◆ Assigned task
Please repeat the lines below exactly. Begin with the line containing "Where should I click to: Click" and go on through the line containing "You are a GUI".

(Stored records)

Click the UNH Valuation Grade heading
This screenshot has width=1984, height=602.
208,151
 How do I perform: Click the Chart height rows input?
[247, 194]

...

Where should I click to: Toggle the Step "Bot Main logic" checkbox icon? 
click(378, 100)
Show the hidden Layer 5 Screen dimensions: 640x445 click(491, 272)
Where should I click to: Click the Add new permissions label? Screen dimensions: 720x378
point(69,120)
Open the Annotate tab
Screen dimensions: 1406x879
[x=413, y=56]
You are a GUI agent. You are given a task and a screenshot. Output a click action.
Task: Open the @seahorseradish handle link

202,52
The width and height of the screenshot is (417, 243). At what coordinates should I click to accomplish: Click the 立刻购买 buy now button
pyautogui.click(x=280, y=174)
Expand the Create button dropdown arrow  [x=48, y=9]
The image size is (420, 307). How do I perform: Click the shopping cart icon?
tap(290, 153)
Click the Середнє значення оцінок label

--

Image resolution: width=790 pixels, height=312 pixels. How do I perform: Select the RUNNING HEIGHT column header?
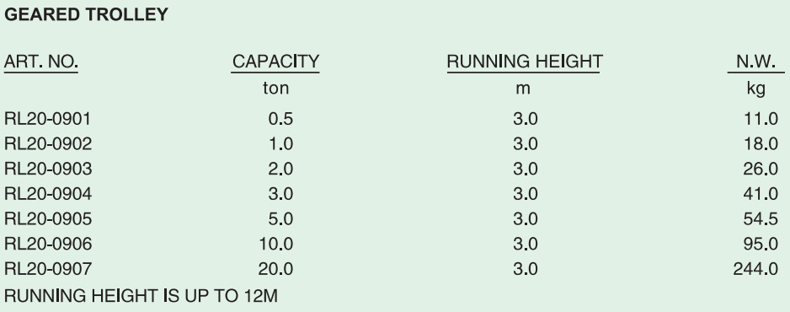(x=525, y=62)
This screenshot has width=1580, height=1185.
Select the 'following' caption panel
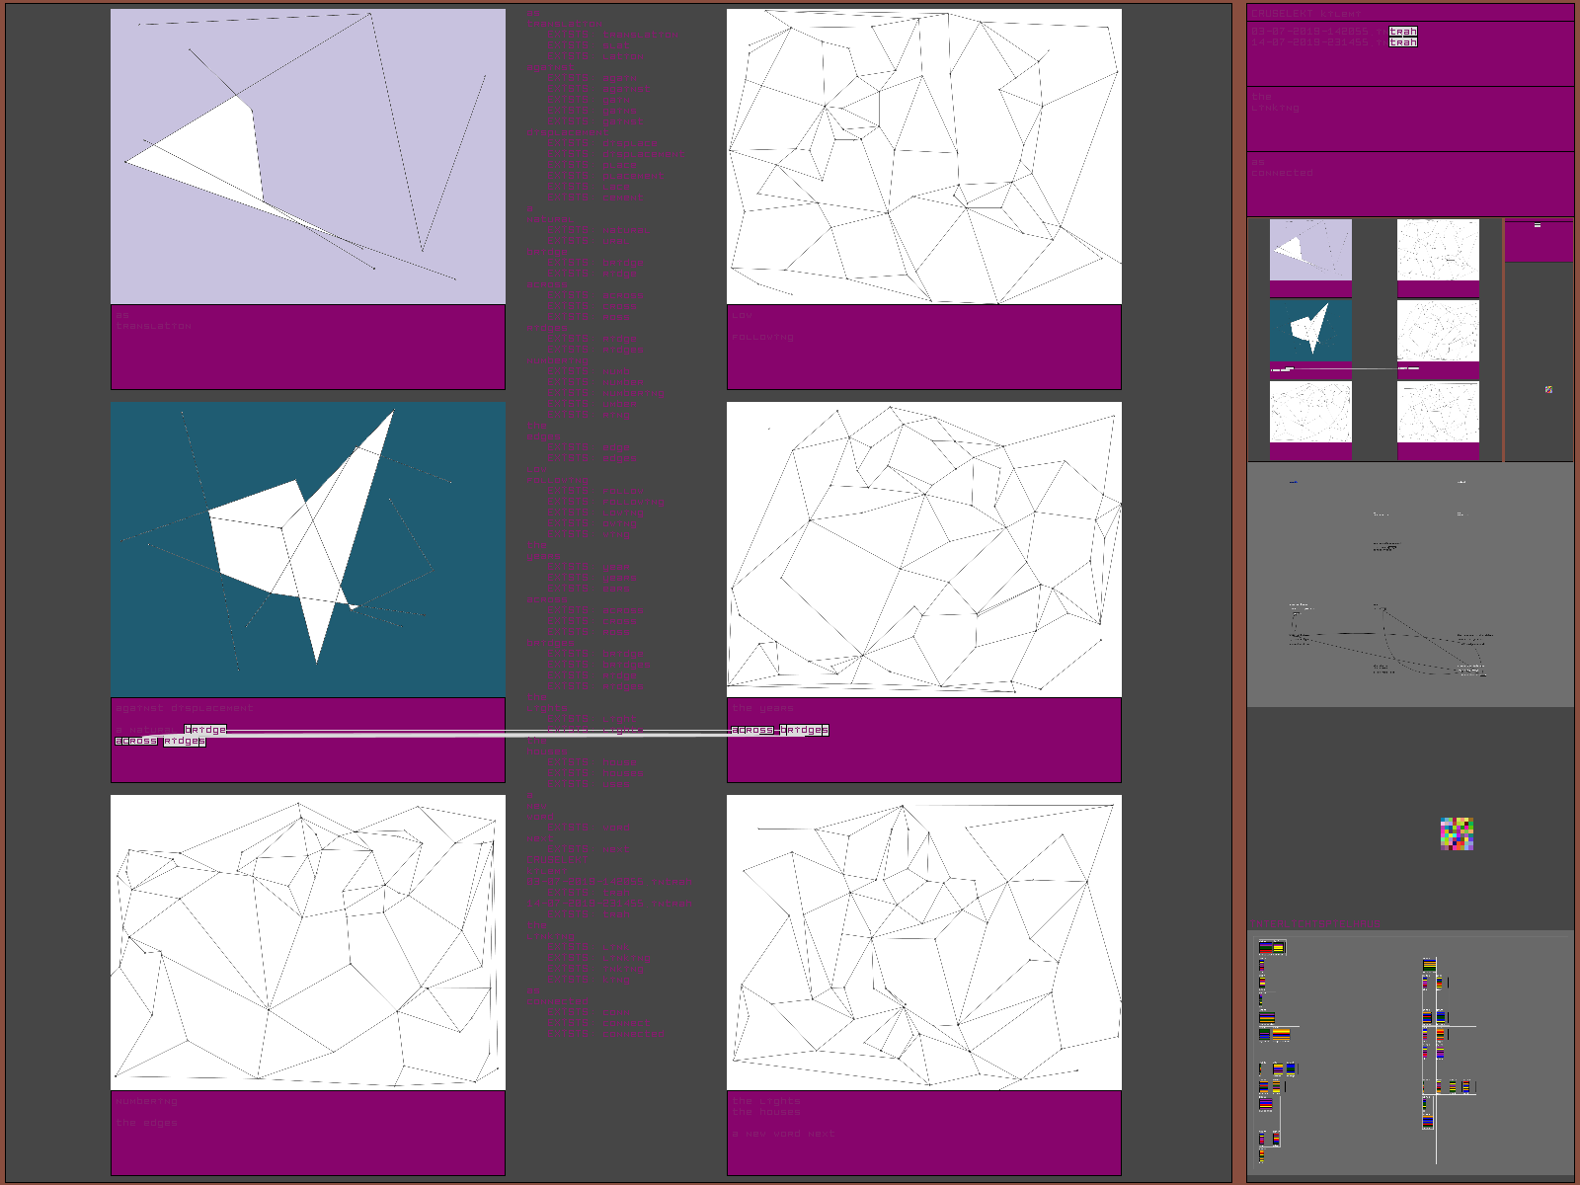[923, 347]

◆ Solution to the exercise
Where should I click to: Click the Add new permissions label? Screen dimensions: 720x378
point(69,120)
Open the Annotate tab
Screen dimensions: 1406x879
[x=413, y=56]
You are a GUI agent. You are given a task and a screenshot. Output a click action.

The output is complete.